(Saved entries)

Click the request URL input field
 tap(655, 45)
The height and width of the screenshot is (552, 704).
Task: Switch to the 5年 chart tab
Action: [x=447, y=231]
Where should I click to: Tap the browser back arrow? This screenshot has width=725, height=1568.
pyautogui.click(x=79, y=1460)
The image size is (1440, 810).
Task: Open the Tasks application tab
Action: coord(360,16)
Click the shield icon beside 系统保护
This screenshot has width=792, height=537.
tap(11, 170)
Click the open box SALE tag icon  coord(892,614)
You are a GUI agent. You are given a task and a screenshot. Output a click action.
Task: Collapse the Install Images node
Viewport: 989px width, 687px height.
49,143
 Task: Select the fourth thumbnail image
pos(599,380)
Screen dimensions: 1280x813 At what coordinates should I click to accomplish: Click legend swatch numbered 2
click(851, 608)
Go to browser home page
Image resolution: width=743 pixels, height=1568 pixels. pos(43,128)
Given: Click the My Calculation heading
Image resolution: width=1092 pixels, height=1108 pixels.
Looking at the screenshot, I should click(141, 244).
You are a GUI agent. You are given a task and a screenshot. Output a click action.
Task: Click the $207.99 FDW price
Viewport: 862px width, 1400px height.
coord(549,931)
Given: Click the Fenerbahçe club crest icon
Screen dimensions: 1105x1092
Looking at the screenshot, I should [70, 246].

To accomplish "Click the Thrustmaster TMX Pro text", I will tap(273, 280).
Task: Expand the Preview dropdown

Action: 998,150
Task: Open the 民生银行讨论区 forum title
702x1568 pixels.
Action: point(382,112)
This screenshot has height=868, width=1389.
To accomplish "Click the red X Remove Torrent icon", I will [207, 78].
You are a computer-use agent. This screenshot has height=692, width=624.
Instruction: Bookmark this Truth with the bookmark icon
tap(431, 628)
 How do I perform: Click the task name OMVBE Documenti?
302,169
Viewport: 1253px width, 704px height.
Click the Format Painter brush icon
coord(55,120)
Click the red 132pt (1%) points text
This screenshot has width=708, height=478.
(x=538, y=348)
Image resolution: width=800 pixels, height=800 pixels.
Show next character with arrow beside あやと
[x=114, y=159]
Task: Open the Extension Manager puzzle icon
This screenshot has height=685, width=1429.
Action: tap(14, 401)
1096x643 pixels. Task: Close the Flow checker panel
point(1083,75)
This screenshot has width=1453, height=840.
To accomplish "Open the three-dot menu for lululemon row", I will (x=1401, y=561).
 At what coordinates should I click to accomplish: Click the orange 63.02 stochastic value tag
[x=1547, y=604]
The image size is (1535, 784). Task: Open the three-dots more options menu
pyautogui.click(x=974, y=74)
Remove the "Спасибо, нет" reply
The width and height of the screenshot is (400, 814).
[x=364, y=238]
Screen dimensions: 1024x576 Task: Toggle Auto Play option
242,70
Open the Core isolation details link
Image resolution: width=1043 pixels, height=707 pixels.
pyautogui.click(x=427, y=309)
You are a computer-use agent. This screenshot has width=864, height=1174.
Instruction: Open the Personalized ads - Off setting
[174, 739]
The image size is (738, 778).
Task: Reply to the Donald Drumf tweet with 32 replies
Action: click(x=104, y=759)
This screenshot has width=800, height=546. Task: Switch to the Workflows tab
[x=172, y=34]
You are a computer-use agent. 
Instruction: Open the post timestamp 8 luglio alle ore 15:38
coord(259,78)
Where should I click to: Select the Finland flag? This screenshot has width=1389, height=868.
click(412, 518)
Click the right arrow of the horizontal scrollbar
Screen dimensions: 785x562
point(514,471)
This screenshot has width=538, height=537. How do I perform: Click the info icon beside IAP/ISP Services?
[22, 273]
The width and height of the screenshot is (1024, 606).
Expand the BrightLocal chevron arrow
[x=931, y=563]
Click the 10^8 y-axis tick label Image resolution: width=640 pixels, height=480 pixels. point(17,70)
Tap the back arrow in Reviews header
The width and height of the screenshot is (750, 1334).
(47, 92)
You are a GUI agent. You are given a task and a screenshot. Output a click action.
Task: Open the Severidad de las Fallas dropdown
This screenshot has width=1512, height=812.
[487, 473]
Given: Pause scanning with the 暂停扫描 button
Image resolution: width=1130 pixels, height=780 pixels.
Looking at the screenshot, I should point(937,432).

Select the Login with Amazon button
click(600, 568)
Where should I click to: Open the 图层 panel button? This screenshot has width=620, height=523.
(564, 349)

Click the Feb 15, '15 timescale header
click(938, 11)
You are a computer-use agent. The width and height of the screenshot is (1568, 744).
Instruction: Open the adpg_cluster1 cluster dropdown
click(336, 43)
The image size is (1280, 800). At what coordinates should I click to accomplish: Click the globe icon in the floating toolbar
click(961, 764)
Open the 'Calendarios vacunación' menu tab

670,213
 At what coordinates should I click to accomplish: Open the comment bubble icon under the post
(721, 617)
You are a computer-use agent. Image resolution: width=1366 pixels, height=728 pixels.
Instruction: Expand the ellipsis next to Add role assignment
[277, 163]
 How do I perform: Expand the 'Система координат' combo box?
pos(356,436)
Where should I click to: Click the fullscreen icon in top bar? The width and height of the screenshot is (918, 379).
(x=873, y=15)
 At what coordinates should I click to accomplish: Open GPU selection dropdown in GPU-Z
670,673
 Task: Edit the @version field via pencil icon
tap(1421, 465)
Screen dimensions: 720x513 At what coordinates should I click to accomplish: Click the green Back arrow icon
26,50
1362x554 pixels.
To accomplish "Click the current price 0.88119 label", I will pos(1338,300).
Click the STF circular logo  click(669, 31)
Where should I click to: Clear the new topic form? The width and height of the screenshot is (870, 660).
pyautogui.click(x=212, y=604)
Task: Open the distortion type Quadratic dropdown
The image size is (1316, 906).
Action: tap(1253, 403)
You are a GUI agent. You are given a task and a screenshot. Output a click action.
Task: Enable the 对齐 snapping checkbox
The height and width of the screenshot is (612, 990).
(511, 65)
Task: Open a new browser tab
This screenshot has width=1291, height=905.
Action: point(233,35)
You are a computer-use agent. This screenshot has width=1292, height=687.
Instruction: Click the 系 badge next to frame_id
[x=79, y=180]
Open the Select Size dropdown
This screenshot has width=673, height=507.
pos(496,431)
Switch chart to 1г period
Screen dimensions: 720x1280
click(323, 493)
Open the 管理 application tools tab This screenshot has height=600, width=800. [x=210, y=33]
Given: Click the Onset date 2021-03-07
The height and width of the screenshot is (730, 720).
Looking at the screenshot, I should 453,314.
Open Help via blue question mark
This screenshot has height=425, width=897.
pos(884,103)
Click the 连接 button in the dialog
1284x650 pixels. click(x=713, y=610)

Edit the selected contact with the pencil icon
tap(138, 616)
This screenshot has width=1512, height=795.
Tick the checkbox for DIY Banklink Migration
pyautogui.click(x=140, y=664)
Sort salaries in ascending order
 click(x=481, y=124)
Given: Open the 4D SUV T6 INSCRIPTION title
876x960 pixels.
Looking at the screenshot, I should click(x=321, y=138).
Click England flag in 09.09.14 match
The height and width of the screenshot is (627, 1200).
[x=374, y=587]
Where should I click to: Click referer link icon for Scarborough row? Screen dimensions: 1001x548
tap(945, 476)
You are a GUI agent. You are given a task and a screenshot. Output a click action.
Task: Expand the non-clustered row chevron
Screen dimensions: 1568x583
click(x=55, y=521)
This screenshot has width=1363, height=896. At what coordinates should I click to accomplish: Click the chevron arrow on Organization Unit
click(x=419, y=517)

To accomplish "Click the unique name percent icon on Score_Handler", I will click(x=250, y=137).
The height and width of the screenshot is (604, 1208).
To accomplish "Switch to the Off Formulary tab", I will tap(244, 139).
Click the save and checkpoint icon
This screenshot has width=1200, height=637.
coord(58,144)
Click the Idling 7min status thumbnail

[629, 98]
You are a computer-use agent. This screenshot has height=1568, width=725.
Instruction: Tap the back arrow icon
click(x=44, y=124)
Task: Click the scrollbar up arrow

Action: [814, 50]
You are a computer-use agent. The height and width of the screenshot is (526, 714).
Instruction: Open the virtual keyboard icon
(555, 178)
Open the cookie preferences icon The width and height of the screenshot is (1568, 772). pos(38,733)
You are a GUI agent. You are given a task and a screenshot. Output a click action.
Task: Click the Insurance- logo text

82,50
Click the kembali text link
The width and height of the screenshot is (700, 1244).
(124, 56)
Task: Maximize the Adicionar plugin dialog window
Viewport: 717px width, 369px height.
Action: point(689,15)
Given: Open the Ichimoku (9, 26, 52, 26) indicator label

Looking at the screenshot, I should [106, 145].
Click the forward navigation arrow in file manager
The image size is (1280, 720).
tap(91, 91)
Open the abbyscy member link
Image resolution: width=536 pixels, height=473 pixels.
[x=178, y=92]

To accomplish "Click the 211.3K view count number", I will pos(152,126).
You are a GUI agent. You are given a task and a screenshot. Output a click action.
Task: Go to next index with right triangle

= EXERCISE PROMPT =
Exactly as they appear, retype the lines from the start of the records through the line containing "Click the open".

= SOLVED EXERCISE =
Click the request URL input field
 tap(655, 45)
The height and width of the screenshot is (552, 704).
Task: Switch to the 5年 chart tab
Action: [x=447, y=231]
Where should I click to: Tap the browser back arrow? This screenshot has width=725, height=1568.
pyautogui.click(x=79, y=1460)
The image size is (1440, 810).
Task: Open the Tasks application tab
Action: coord(360,16)
Click the shield icon beside 系统保护
This screenshot has width=792, height=537.
tap(11, 170)
Click the open box SALE tag icon  coord(892,614)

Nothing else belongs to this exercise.